Dernier mot sur les adhésions et le renforcement de la CGT. Continuons en avril et prenons aussi des dispositions exceptionnelles pour le 1er Mai, essayons de passer encore un cran supplémentaire pour les manifestations du 1er Mai en termes de dispositions d’organisation en faveur du renforcement. Nous avons peut-être de nouveaux arguments à travailler à propos de l’adhésion. Nous disons que les lignes de la bataille idéologique ont bougé. Aujourd’hui et au vu de la participation aux initiatives syndicales, cette idée que les syndicats sont utiles, nécessaires à des contre pouvoirs, voire même doivent organiser des choses pour permettre aux salariés de peser est perçu différemment. A nous de nous faire comprendre sur le fait qu’il y a de l’attente vis-à-vis des syndicats, vis-à-vis de la CGT mais que l’on ne peut pas attendre de nous des résultats qui ne soient pas proportionnels au degré d’engagement des salariés. Nous ne pourrons pas aller aider les salariés qui n’ont pas de syndicat dans leur entreprise si se multiplient les situations qui nécessitent une intervention syndicale. C’est ce que nous essayons de faire mais nous ressentons bien les limites que nous rencontrons faute de syndiqués en nombre suffisant. Vous reconnaissez l’utilité de la représentation syndicale, de l’engagement syndical, voire même de la bataille syndicale, il faut à votre tour que vous vous organisiez en syndicats, il faut à votre tour que vous veniez dans la CGT. Tel est le message à délivrer. Et à plus long terme, parce que nous travaillons aussi à plus long terme, parmi les questions centrales, la place faite aux salariés dans la société de demain au sens large du terme est un enjeu. Il y a à faire face à la crise actuelle mais de toutes façons, parmi les questions nouvelles posées et parmi nos ambitions, il y a aussi la question d’une autre place aux salariés, dans l’entreprise, dans la société en général. Cela on ne pourra le gagner, ce débat ne pourra être conduit que s’il y a un plus grand nombre de salariés organisés en syndicats. A leur tour, solidairement, ils défendront un certain nombre de valeurs, de principes mais aussi de revendications.
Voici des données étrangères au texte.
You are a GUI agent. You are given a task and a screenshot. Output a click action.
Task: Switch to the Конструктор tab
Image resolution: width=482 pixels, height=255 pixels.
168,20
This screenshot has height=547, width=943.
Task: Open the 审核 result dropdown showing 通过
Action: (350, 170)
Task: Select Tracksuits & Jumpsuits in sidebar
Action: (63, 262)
Nous avons donc à la fois à prendre des dispositions plus étoffées en matière de syndicalisation mais aussi à actualiser un peu l’argumentation à partir de laquelle nous suggérons d’adhérer à la CGT. Il y a déjà une tendance à l’adhésion plus importante que l’année dernière car nous sommes dans une séquence où nous pouvons mieux nous faire comprendre et plus largement convaincre de l’utilité du syndicat. Reste un défi : que les adhésions se concrétisent dans l’organisation, notamment celles que nous réalisons en manifestation ; soyons conséquents.

Encore une fois, au gré des événements, Nous aurons besoin d’avoir des contacts plus étroits, nous verrons en avril de quel dispositif de suivi nous aurons besoin car c’est toujours avec vous, dirigeants de fédérations et d’unions départementales, que la direction confédérale peut prendre les meilleures dispositions, faire les meilleures propositions et aussi adapter sa communication extérieure de façon appropriée.